WHAT THE TASK REQUIRES
Write out, word for word, every line in the data below from the one containing "Select the Getter option" to the one containing "Click the Tottenham club crest", both of them included.

[Stored data]
=-=-=-=-=

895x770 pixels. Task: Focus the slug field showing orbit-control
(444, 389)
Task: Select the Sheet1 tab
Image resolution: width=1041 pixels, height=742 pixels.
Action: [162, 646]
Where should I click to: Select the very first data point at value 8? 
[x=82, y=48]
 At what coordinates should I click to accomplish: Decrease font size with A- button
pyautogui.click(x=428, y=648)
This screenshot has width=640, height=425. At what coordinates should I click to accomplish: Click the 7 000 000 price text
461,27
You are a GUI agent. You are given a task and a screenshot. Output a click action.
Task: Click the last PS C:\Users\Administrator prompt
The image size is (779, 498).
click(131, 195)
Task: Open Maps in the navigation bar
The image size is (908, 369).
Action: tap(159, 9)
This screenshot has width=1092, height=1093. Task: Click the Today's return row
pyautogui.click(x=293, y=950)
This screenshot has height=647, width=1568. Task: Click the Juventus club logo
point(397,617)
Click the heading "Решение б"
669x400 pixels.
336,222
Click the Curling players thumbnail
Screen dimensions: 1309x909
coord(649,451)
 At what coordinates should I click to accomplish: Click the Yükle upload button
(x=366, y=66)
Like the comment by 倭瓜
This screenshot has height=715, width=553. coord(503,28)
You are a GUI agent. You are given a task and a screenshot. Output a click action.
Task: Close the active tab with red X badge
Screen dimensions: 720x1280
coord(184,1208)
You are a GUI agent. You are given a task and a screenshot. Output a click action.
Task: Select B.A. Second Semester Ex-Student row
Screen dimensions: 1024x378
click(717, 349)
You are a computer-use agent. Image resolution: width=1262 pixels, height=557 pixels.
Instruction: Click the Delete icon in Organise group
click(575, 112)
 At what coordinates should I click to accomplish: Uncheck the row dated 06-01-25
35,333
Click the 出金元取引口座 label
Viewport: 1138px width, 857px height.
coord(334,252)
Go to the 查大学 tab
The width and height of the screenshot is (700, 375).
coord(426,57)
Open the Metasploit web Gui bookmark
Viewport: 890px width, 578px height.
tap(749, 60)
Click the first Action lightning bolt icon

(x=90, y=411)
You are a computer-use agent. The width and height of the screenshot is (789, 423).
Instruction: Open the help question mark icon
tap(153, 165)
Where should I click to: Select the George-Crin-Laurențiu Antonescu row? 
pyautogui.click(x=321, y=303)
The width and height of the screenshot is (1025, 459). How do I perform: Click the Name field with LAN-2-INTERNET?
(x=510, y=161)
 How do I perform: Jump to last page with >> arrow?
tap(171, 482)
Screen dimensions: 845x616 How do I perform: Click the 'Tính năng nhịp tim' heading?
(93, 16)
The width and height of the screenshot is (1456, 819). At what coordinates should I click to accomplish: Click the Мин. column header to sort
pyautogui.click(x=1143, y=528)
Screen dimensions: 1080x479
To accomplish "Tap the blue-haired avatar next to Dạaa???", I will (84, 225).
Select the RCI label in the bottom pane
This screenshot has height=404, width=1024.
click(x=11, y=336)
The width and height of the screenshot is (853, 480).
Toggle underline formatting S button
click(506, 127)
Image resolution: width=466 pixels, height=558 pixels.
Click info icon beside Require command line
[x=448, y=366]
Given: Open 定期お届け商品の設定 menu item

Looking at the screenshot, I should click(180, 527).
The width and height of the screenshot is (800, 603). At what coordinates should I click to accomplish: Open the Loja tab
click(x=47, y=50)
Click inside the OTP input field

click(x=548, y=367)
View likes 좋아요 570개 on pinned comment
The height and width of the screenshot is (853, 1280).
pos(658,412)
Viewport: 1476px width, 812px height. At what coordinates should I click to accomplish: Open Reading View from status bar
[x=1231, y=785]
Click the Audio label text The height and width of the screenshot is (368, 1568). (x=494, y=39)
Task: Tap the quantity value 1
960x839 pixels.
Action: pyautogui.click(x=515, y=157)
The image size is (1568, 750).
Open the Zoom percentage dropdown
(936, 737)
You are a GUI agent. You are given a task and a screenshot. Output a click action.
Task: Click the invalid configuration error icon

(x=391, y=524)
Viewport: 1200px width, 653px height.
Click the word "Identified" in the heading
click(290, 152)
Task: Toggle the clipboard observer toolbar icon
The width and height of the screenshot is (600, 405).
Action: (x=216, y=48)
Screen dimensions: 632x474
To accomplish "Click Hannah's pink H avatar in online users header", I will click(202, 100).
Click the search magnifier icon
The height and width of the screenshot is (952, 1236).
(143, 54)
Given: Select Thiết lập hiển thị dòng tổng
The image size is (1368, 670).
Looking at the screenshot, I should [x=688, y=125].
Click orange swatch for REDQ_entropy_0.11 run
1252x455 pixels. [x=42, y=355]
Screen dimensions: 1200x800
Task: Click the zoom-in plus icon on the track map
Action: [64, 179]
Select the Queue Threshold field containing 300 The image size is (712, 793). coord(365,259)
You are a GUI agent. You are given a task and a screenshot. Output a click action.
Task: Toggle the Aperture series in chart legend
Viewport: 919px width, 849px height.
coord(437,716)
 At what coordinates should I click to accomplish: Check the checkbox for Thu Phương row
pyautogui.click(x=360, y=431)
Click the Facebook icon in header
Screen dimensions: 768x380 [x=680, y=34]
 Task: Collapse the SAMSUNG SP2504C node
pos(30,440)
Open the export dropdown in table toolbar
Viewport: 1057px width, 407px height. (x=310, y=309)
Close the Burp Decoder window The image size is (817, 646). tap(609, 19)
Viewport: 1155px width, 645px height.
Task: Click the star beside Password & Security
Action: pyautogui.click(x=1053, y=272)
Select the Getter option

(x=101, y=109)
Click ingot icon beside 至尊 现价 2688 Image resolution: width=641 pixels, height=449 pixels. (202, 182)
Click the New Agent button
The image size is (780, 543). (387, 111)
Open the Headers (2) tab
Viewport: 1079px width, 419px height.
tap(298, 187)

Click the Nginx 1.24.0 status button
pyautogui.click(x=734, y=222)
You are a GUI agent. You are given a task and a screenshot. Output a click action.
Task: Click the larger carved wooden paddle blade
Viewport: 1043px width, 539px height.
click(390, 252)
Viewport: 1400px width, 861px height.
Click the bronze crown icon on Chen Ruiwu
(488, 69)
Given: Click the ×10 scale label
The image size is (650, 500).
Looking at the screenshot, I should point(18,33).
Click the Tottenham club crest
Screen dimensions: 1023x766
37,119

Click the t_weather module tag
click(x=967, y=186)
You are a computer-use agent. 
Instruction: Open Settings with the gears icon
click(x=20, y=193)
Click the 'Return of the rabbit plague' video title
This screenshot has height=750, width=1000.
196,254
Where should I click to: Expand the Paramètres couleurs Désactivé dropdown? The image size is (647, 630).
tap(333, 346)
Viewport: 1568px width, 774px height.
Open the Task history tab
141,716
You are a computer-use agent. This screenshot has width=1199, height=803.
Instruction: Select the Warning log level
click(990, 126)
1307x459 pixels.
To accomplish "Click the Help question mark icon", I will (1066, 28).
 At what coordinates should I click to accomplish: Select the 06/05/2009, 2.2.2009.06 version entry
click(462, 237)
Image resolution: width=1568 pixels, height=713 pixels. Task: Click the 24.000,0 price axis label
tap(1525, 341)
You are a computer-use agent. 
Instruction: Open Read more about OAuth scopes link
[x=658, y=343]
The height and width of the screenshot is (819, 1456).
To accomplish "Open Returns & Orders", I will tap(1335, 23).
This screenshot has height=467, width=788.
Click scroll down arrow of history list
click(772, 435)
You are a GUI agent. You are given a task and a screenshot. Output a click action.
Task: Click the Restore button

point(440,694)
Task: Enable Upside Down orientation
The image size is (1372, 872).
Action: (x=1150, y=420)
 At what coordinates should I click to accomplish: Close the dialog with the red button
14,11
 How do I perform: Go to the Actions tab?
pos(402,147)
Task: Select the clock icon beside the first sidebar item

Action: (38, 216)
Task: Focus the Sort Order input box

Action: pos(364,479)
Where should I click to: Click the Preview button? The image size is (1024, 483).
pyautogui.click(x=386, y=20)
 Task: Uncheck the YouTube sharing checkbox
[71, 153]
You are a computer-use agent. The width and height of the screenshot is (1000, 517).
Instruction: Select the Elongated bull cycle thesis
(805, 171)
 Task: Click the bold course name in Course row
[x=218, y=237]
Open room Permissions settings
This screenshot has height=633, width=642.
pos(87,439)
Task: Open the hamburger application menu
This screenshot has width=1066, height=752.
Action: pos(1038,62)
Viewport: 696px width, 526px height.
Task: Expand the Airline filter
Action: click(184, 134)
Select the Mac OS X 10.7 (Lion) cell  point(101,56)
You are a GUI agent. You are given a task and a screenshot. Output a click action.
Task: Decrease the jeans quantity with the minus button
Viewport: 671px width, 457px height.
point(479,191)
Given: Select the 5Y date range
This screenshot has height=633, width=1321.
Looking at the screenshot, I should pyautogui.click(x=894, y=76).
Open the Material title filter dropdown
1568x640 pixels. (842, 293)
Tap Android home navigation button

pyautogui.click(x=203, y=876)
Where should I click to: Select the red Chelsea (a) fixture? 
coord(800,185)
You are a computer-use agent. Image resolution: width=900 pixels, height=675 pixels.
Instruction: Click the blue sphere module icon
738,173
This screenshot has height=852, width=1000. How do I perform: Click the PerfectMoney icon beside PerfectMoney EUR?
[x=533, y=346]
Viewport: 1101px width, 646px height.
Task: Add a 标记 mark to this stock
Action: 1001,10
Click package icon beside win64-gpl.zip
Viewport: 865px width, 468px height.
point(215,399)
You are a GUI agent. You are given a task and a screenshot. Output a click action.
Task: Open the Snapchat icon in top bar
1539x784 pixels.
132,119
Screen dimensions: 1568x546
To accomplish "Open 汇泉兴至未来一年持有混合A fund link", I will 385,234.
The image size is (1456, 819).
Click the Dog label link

=-=-=-=-=

SOLVED EXERCISE
Select the Getter option

(x=101, y=109)
Click ingot icon beside 至尊 现价 2688 Image resolution: width=641 pixels, height=449 pixels. (202, 182)
Click the New Agent button
The image size is (780, 543). (387, 111)
Open the Headers (2) tab
Viewport: 1079px width, 419px height.
tap(298, 187)

Click the Nginx 1.24.0 status button
pyautogui.click(x=734, y=222)
You are a GUI agent. You are given a task and a screenshot. Output a click action.
Task: Click the larger carved wooden paddle blade
Viewport: 1043px width, 539px height.
click(390, 252)
Viewport: 1400px width, 861px height.
Click the bronze crown icon on Chen Ruiwu
(488, 69)
Given: Click the ×10 scale label
The image size is (650, 500).
Looking at the screenshot, I should point(18,33).
Click the Tottenham club crest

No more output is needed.